Ia menerangkan, pemilu yang jujur dan adil akan melahirkan pemerintahan yang kokoh karena keabsahannya tidak diragukan. Dus, menerbitkan kebijakan yang kondusif untuk dunia usaha maupun perekonomian.
"Kita membutuhkan pemerintah yang legitimate dan kokoh sehingga bisa membuat kebijakan-kebijakan yang nantinya kondusif buat dunia usaha dan perekonomian. Nah, itu hanya akan didapatkan dengan pemilu yang jujur dan adil," tuturnya.
"Jadi, legitimasinya yang penting. Sebab, kalau tidak legitimate, itu nanti enggak kokoh, kan? Lantas, yang dipertaruhkan ekonomi," imbuh Anton Supit, sapaannya. Inilah yang melatarbelakangi ia mendukung gerakan JagaPemilu.
Anton melanjutkan, pengusaha tidak memusingkan siapa paslon presiden dan wakil presiden (wapres) yang menang pada Pemilu 2024. Katanya, pelaku usaha hanya berharap kontestasi berlangsung secara jujur dan adil.
"Bahwa yang mau menang itu A, B, C, [atau] D, ya, itu pilihan rakyat sepanjang dilakukan dengan jurdil. Kalau terjadi kecurangan-kecurangan, pasti ada yang dirugikan, berkepanjangan masalahnya. Itu persoalannya dari perspektif pengusaha," urainya.

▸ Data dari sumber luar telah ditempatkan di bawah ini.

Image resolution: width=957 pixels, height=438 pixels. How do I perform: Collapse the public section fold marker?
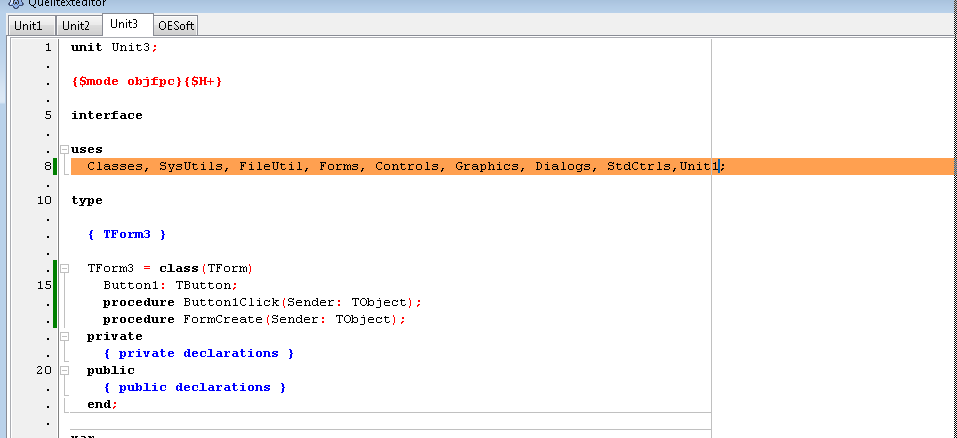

Di sisi lain, Anton enggan blak-blakan apakah kecurangan pemilu sudah terjadi atau belum. Namun, ia secara diplomatis mengakui ada tanda-tandanya.
"Ya, kalau kita lihat beginilah, kalau kita, ikutin media sajalah. Saya kira, kalian lebih paham. Itu, kan, sudah mulai terbaca. Artinya, jangan sampai terjadi lagi. Pemilu itu, kan, tidak hanya pencoblosan, [tetapi] mulai dari awal: kampanye dan lain-lain. Nah, ini yang harus adil dan jujur," ungkapnya.